I've fixed it on my end but am stymied in two ways as to how to add it here.
- it appears to involve a "silent error" in the main branch, so do I submit a new pull request on the main branch (where it fixes something that may not matter) or on bundle_or_chunk, where it really matters (and is also what I've already based it on)?
- Regardless, if modifying bundle_or_chunk, for this or another mod to this branch, do I submit a pull request to @kairisku or @gilbertchen GitHub repo? (Especially if a fix addresses a comment mentioned above!) 2b. If to Kai, GitHub won't let me fork Kai's fork since I've already forked Gilbert's original (of course I've pulled Kai's branches to my local repo, in order to modify). I can see that I can push and then submit a pull request to Kai but have never done this before. Can someone advise how this is normally handled? (Is there some way to submit directly to this PR, for example?)
P.S. if anyone's wondering, I'm the same person as the previous poster but this is my personal account, which seems more appropriate in retrospect.
When fixed-size chunking is activated, Duplicacy doesn't bundle and split files, because fixed-size chunking is sensitive to insertion and deletion. Instead, files are split and uploaded individually.
So there is no point of using bundle_or_chunk with fixed-size chunking.
@gilbertchen, thank you for the reply. I think Duplicacy is awesome and really appreciate what you have done. I'm also looking forward to getting the Web interface when it's out of beta.
Let me clarify my previous comment:
- I have fixed the bug and am mainly asking whether to make a separate PR or add it to this one?
- I have confirmed that the bug, and my fix, are entirely in your master branch (but see 4, below)
- The problem is that references are generated to a zero-length chunk, and then associated with non-zero-length files.
- For example, I used Duplicacy 2.1.2 on my C:\Users... repository and then wrote code to evaluate the saved snapshot. I get:
2717 Entries reference Zero-length chunks. 0 of these files are actually zero-length. The files total 291,891,961 bytes.
- While so far this is just a minor annoyance, if you were to merge this branch into master, it would fail, as mentioned above (https://github.com/gilbertchen/duplicacy/pull/456#issuecomment-471156048)
- As long as the bug is present, future revisions (or perhaps even the current version) could break in the same way.
- My fix is relatively simple & straightforward.
- (If you want to evaluate/use my proposed fix, go back to item 1 ;)
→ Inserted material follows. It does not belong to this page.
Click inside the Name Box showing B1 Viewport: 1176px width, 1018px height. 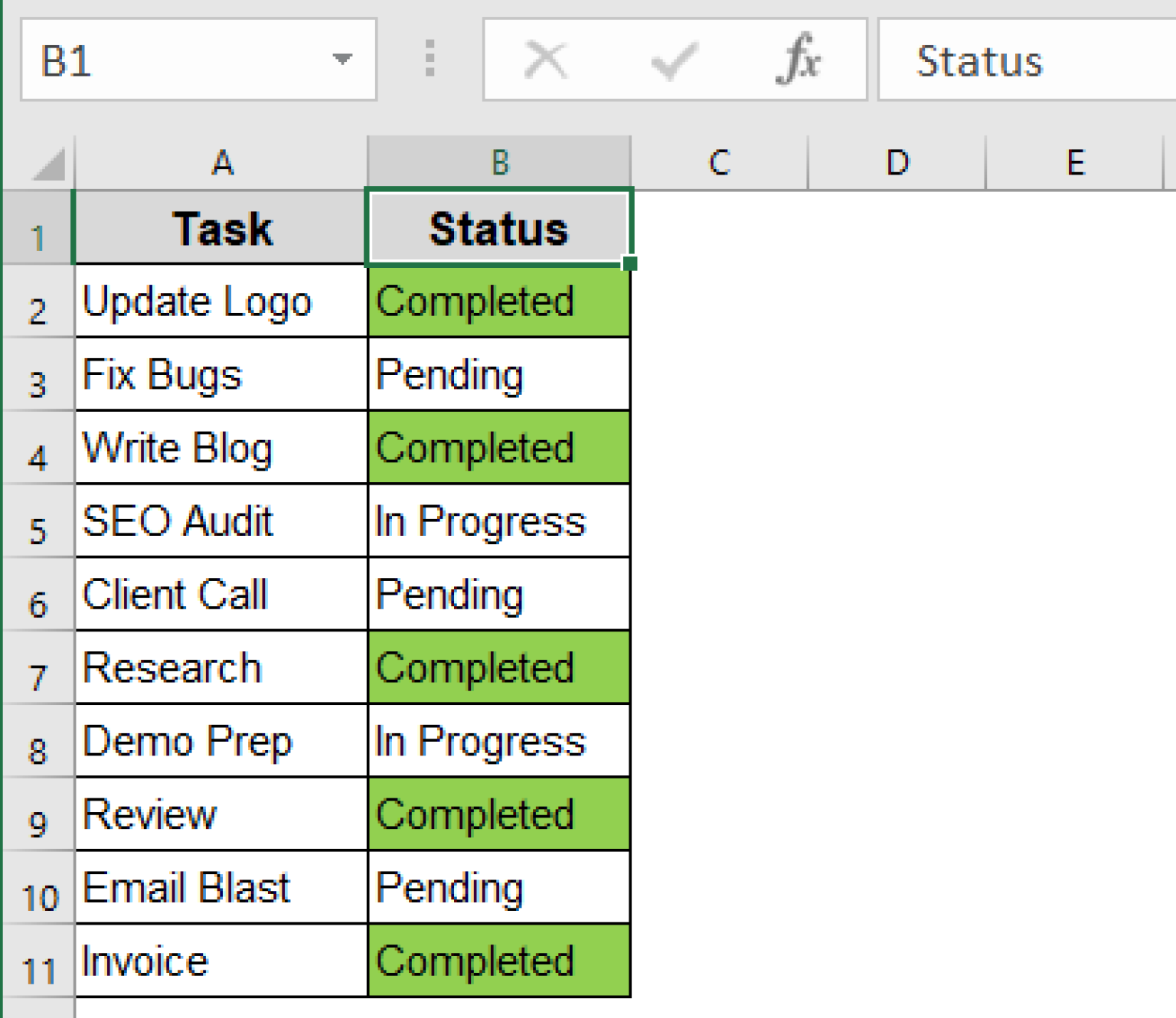tap(153, 60)
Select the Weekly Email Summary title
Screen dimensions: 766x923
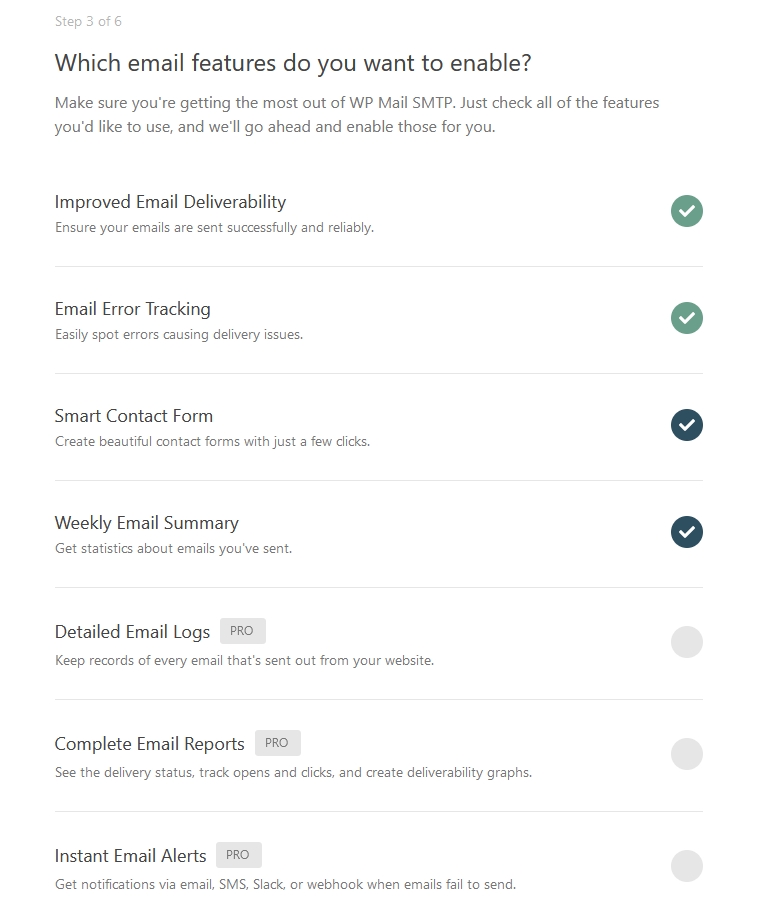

When fixed-size chunking is activated, Duplicacy doesn't bundle and split files, because fixed-size chunking is sensitive to insertion and deletion. Instead, files are split and uploaded individually. So there is no point of using bundle_or_chunk with fixed-size chunking.
@gilbertchen At the risk of further muddying the waters, bundle_or_chunk, with its small-file deduplication, can fix this problem too. In fact, I've already coded it locally and am testing it now. So far it works spectacularly, cutting down the number of chunks by a factor of 10 for 1M fixed-size chunks to 2-3x for 256KB chunks, without affecting incremental upload size compared to v2.1.2. (when backing my C:\User\ folders). This opens the possibility for using fixed-size chunking of regular files for people wanting to minimize upload size without generating thousands of tiny files -- especially with cloud providers such as S3 who charge a minimum billable size per file. Another possible use-case is for a mixed repository of large "container" files and small files. (Or in some future revision, to package small chunks into bigger chunks for uploading, as in Duplicati, but that may never be worth doing.)
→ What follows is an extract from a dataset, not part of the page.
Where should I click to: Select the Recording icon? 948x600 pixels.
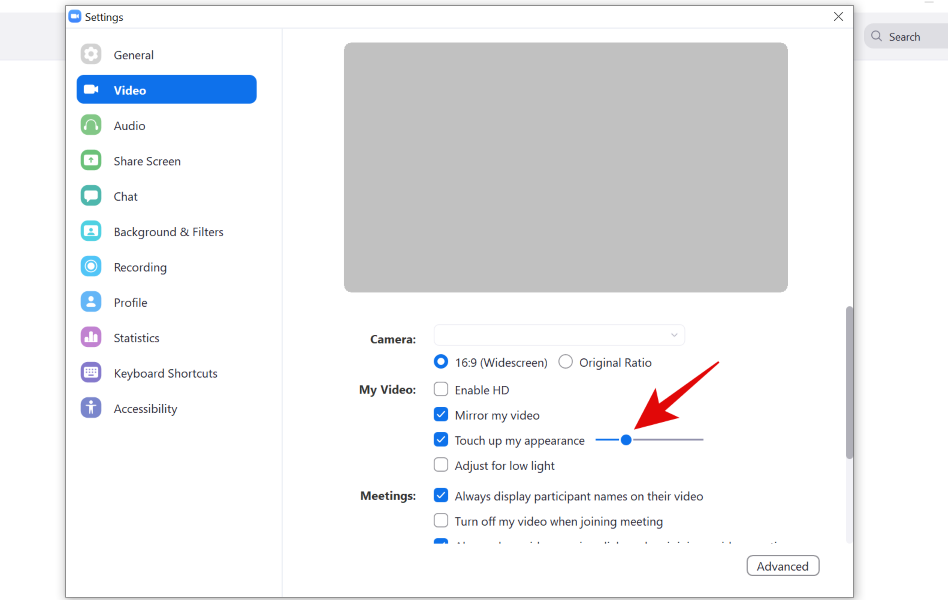[91, 267]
| version | strategy | chunks |
|---|---|---|
| v2.1.2 | fixed 1M | 57,748 |
| bundle_or_chunkv2* | fixed 1M | 5,800 |
| v2.1.2 | variable 1M | 5,847 |
* with my new code, initial tests.
At the risk of further muddying the waters, bundle_or_chunk, with its small-file deduplication, can fix this problem too. @arikorn I doubt that. When you bundle small files into fixed-size chunks, you'll have problem generating the same set of chunks independently on two computers from two almost identical sets of files (assume one computer misses a few files). Small-file deduplication won't help here, because the snapshot file from one computer may not be available to the other.
@gilbertchen wrote: When fixed-size chunking is activated, Duplicacy doesn't bundle and split files, because fixed-size chunking is sensitive to insertion and deletion. ... So there is no point of using bundle_or_chunk with fixed-size chunking. @arikorn wrote: At the risk of further muddying the waters, bundle_or_chunk, with its small-file deduplication, can fix this problem too. @gilbertchen wrote: I doubt that. When you bundle small files into fixed-size chunks, you'll have problem generating the same set of chunks independently on two computers from two almost identical sets of files (assume one computer misses a few files). Small-file deduplication won't help here, because the snapshot file from one computer may not be available to the other.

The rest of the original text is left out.